Я с нетерпением прослушал длинную торжественную службу, которую служил Высокопреосвященный Исидор, митрополит С. Петербургский, как старший по посвящению митрополит.
Когда, наконец, наступил долгожданный момент Митрополит взял с красной бархатной подушки Императорскую коронy и передал ее в руки Царя. Александр III возложил собственноручно корону на свою голову и затем, взяв вторую корону Императрицы, повернулся к коленопреклоненной Государыне и надел ей на голову корону. Этим обрядом символизировалась разница между правами Императора, данными ему свыше, и прерогативами Императрицы, полученными ей от Императора.
Императрица поднялась с колен, и Царская чета повернулась лицом к нашей ложе, олицетворяя собою гармонию сурового могущества и грациозной красоты.
Затем Император подошел к иконостасу, чтобы принять Св. Причастие. Так как русский монарх является главою русской православной церкви, то, причащаясь в день коронации, он берет чашу из рук митрополита и причащается сам. После этого причастили Императрицу, и коронование закончилось, Шествие в том же порядке возвратилось во дворец, колокола опять звонили, послышался пушечный салют, и народ выражал криками еще больший восторг при виде коронованных Государя и Государыни. Достигнув Красного Крыльца, Царь и Царица еще раз трижды земно поклонились народу, после чего направились в самую древнюю часть дворца, в так называемую Грановитую Палату, где на высоком помосте состоялась Высочайшая трапеза.
Остальные три дня празднеств оставили во мне только чувство приятной усталости. Верная традициям гостеприимства, Москва и на этот раз поразила, всех своим хлебосольством.
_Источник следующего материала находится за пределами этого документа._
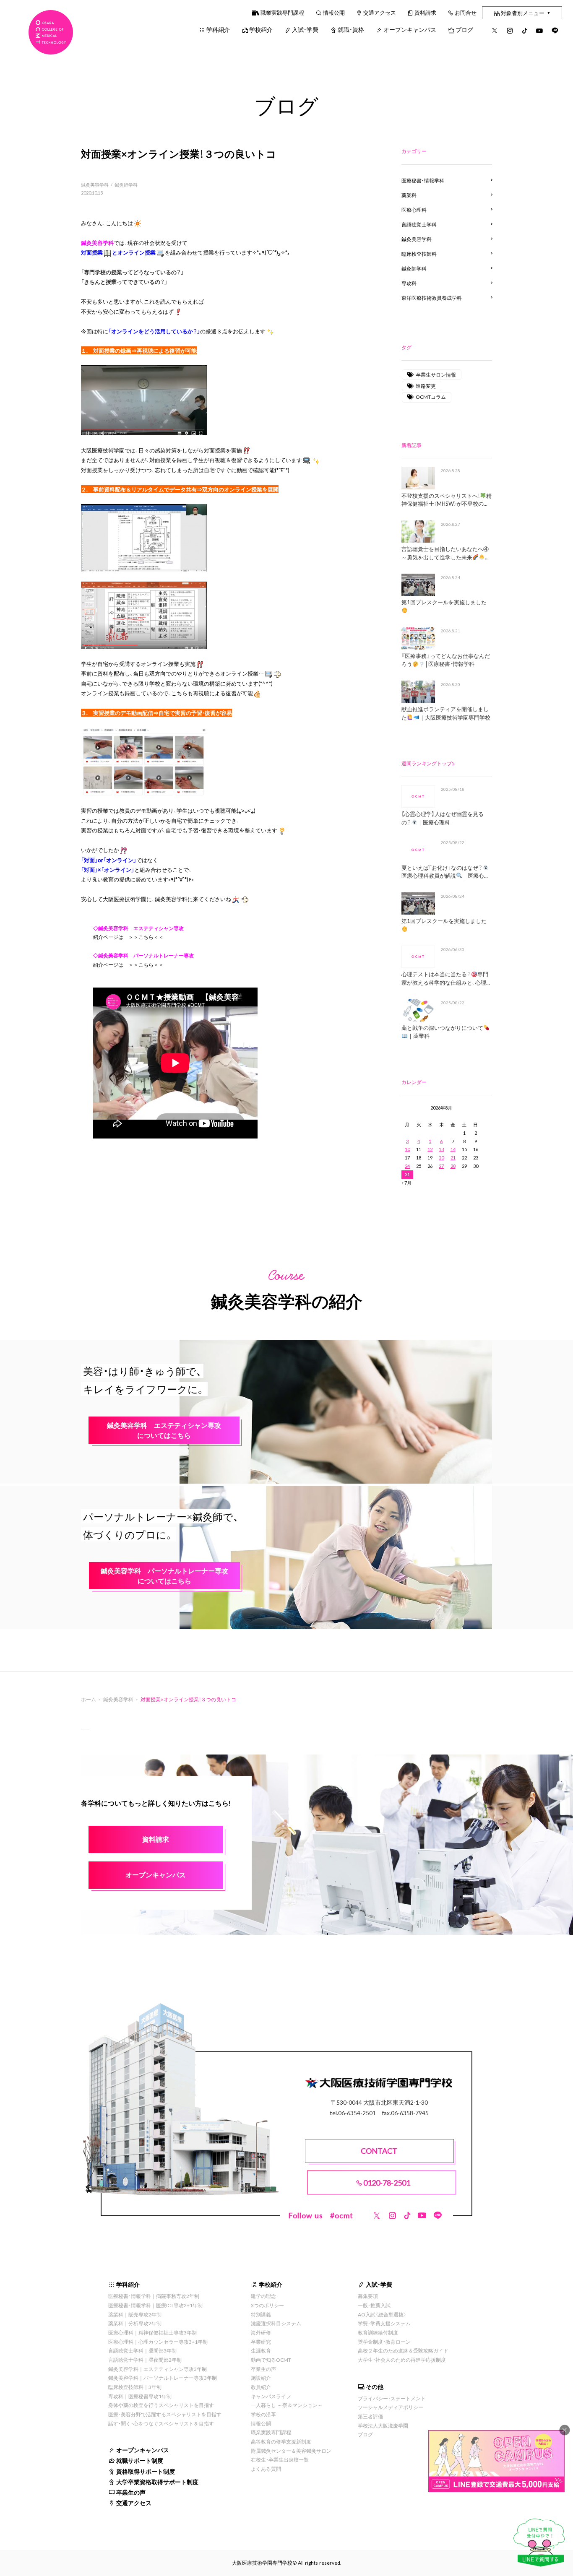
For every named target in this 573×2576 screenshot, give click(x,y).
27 (441, 1166)
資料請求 (425, 12)
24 (407, 1166)
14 (453, 1149)
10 (407, 1149)
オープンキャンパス (409, 29)
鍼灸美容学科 (95, 185)
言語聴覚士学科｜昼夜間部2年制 (145, 2359)
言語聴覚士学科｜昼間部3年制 (142, 2350)
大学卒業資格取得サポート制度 (157, 2481)
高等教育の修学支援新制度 (281, 2441)
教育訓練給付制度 (378, 2332)
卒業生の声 (131, 2492)
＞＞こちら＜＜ (146, 937)
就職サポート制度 (139, 2460)
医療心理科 (414, 209)
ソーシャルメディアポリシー (390, 2407)
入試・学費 (305, 29)
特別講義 (261, 2314)
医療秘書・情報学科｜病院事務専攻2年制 (153, 2296)
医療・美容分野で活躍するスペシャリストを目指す (164, 2414)
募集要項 (368, 2296)
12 (429, 1149)
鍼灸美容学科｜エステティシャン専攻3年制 (157, 2369)
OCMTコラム (431, 396)
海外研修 (261, 2332)
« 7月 (406, 1182)
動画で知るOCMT (271, 2359)
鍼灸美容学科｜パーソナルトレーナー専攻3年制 (162, 2377)
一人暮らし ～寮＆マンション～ (287, 2405)
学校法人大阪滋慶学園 (383, 2425)
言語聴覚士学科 (419, 224)
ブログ (464, 29)
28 (453, 1166)
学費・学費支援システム (384, 2323)
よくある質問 (266, 2468)
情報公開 (334, 12)
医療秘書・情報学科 (422, 180)
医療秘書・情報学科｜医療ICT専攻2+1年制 (155, 2305)
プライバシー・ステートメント (392, 2398)
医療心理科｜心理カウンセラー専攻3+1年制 (158, 2341)
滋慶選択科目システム (276, 2323)
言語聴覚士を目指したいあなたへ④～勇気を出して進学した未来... (445, 553)
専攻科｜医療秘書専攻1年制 (140, 2396)
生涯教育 (261, 2350)
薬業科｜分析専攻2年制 (134, 2323)
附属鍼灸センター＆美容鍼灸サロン (291, 2450)
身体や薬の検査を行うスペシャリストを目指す (161, 2405)
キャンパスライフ (271, 2396)
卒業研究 (261, 2341)
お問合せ (466, 12)
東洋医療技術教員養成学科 (431, 298)
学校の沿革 (263, 2414)
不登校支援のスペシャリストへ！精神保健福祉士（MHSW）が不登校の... (446, 499)
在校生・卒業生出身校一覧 (280, 2459)
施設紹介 (261, 2377)
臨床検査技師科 (419, 253)
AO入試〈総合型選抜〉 (382, 2314)
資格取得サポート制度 (145, 2471)
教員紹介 (261, 2387)
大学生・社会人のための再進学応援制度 (402, 2359)
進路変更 (426, 386)
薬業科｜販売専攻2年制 (134, 2314)
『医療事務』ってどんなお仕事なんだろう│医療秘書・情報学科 (445, 660)
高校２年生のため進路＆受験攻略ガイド (403, 2350)
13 (441, 1149)
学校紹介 (261, 29)
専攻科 (409, 283)
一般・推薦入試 (374, 2305)
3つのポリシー (267, 2305)
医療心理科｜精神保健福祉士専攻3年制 (152, 2332)
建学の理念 (263, 2296)
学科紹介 (218, 29)
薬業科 (409, 195)
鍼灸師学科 (126, 185)
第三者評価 (370, 2416)
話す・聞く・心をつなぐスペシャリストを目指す (161, 2423)
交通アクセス (379, 12)
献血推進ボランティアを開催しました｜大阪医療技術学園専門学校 (445, 713)
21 (453, 1157)
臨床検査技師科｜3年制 (134, 2387)
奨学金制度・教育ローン (384, 2341)
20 (441, 1157)
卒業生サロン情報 (436, 374)
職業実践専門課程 (282, 12)
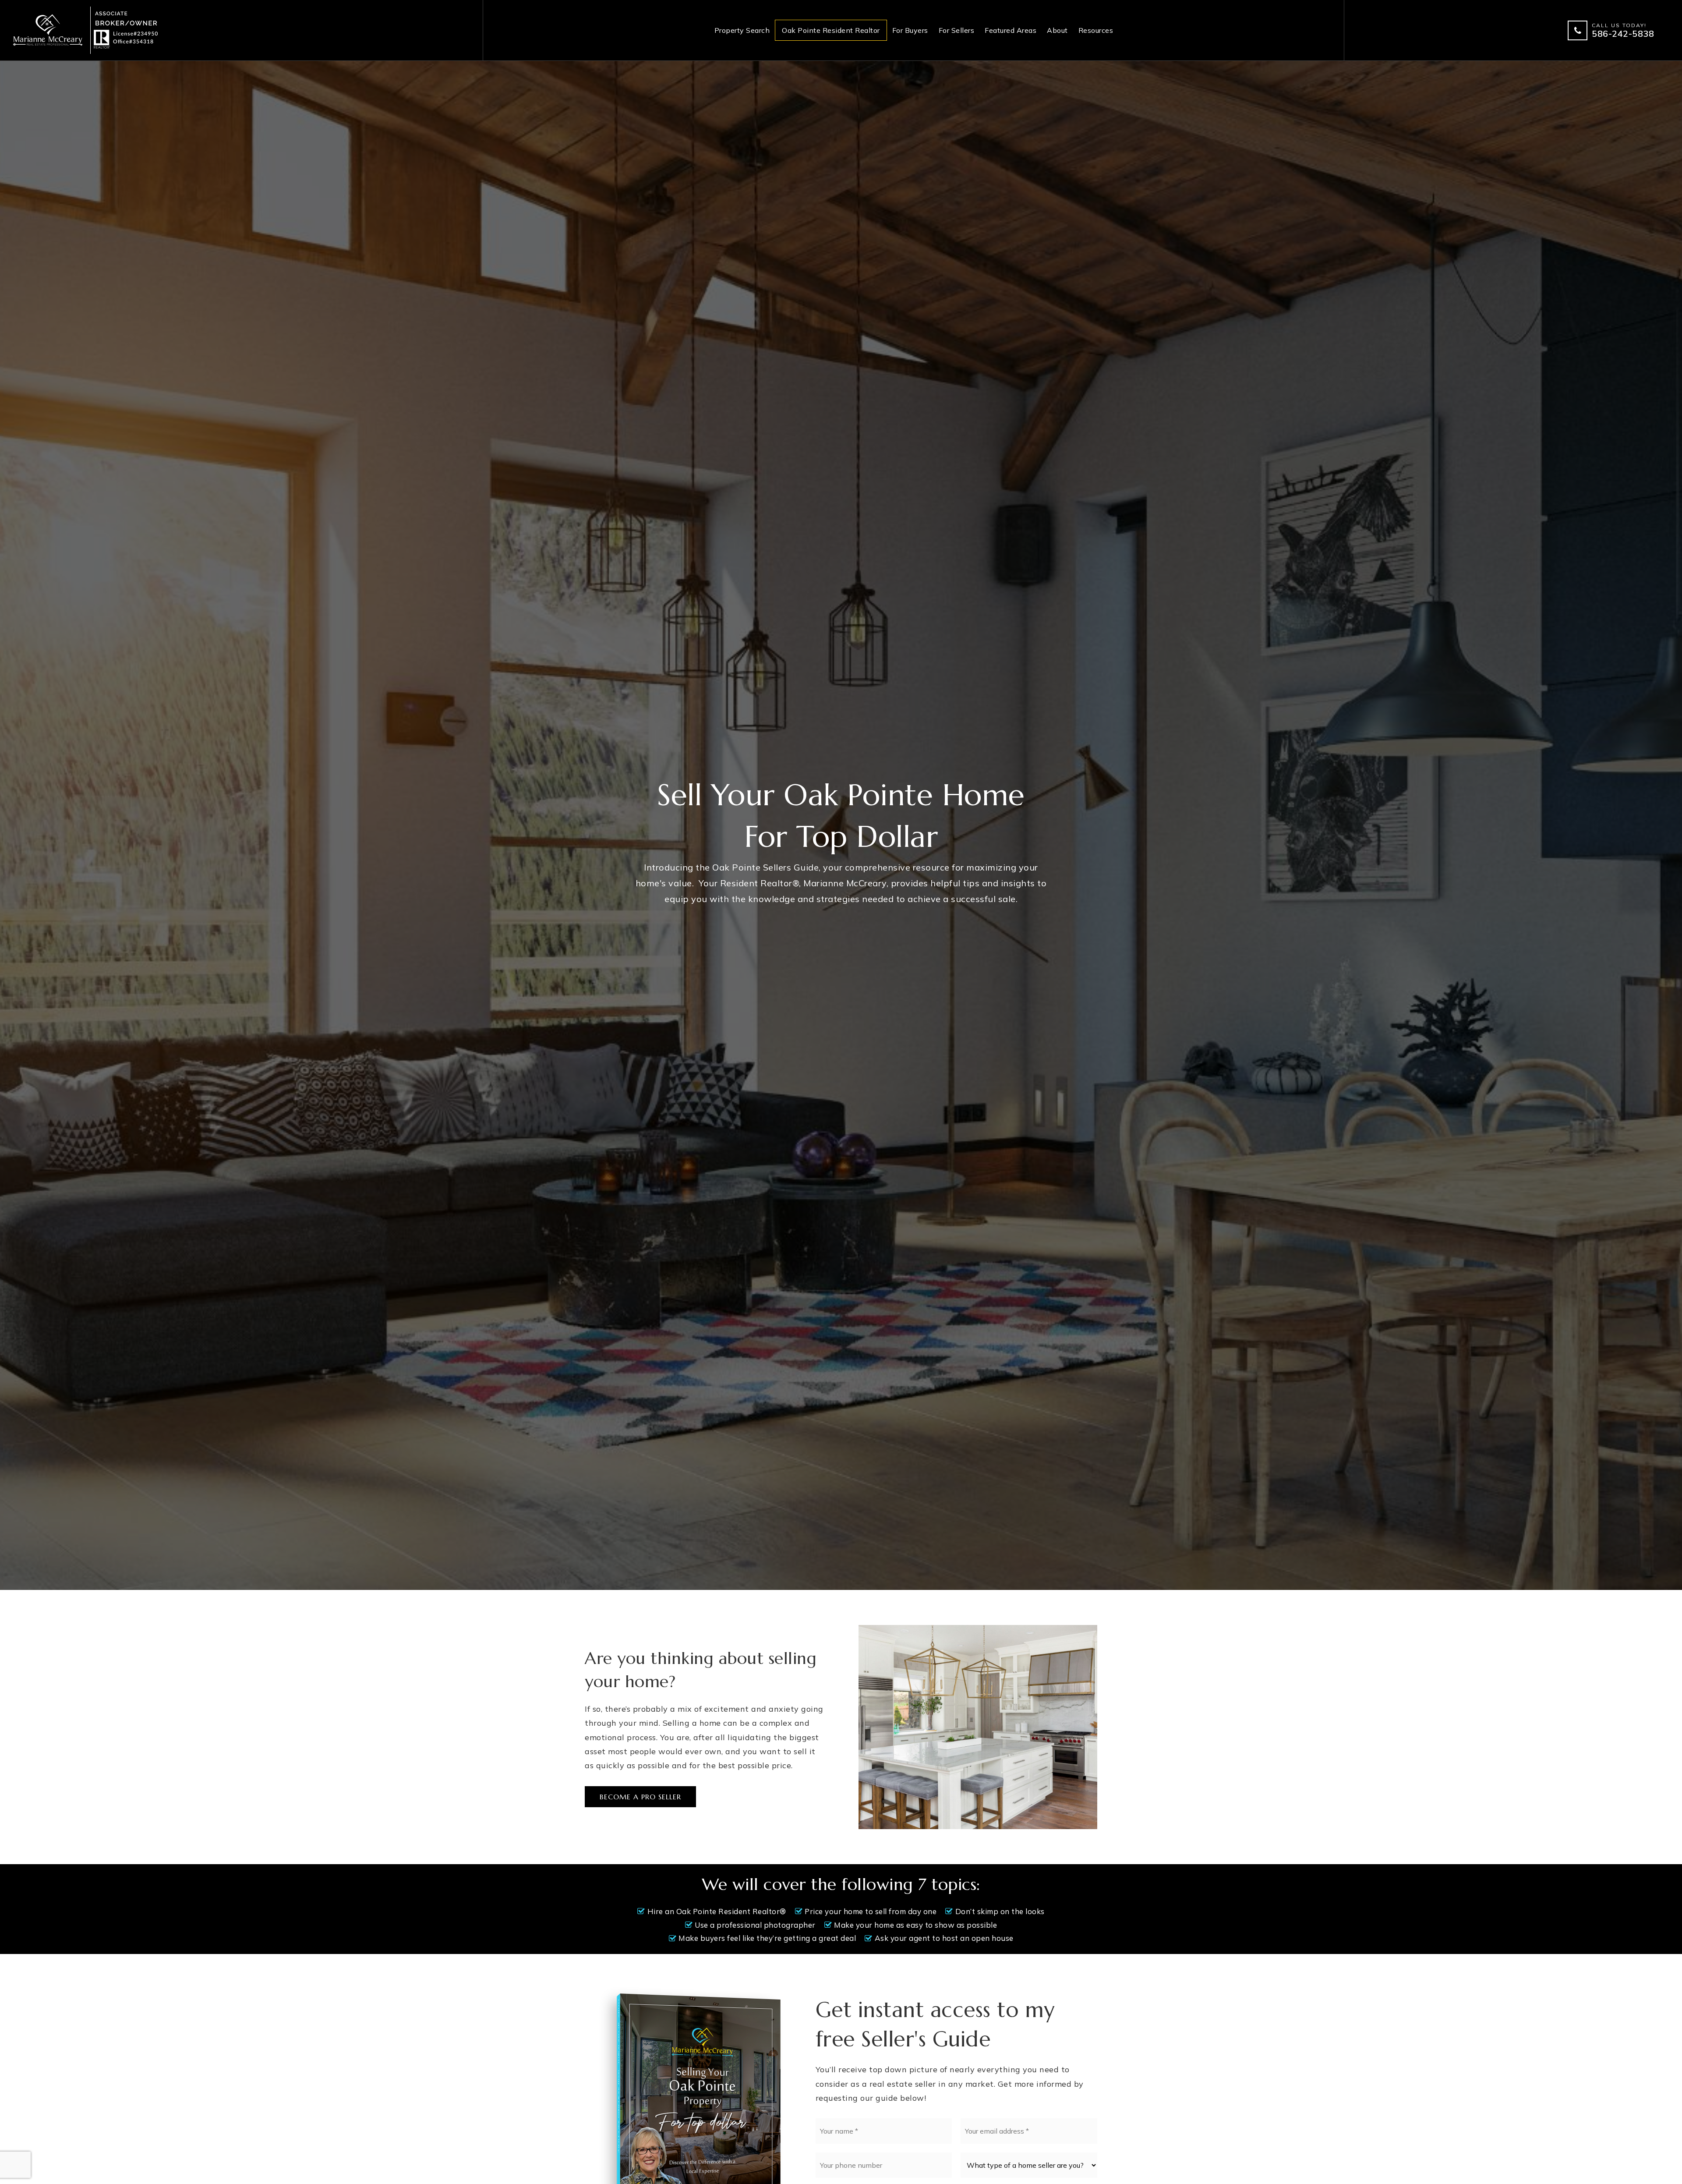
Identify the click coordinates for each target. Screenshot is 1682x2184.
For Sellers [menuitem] (957, 30)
Мы танцевали на балу, данном московским дворянством. Мы были в числе восьми тысяч приглашенных на балу, в Большом Кремлевском дворце. Мы завтракали в городской думе, обедали у земства, и ужинали в офицерских собраниях. Мы разъезжали по улицам, на которых раздавались непрерывно музыка и пение. Мы
18 мая Император отправился отдохнуть в свою резиденцию под Москвой - Нескучное, расположенную на берегу Москва-реки под сенью векового парка.
Лежа в высокой, сочной трав и слушая пение соловьев над нашими головами, мы четверо - Никки, Жорж, Сергей и я - делились между собою тем совершенно новым, поразительным чувством спокойствия, полной безопасности, которое было у нас в течение всех коронационных празднеств.
– Подумай, какой великой страной станет Россия к тому времени, когда мы будем сопровождать Никки в Успенский собор, - мечтательно сказал брат Сергей.
Никки улыбнулся своей обычной мягкой, робкой, чуть чуть грустной улыбкой.
Глава VI. Юность и совершеннолетие
Десяти лет от роду я начал задумываться над своим будущим.
– Что касается меня, то я бы хотел, чтобы мои дети были хорошими артиллеристами, - говаривал отец каждый раз, когда я начинал строить планы на будущее, - Но, конечно, каждый из вас должен следовать своему призванию.
Призвание - это звучало великолепно и означало, что в день моего производства в первый офицерский чин мне будет позволено сделать самому окончательный выбор среди подходящих полков Императорской гвардий! Одна мысль о том, что один из нас мог бы избрать какую-либо другую карьеру, кроме военной, могла бы показаться нашим родителям полным абсурдом, ибо традиции Дома Романовых требовали, чтобы все его члены были военными; личные вкусы и склонности никакой роли не играли.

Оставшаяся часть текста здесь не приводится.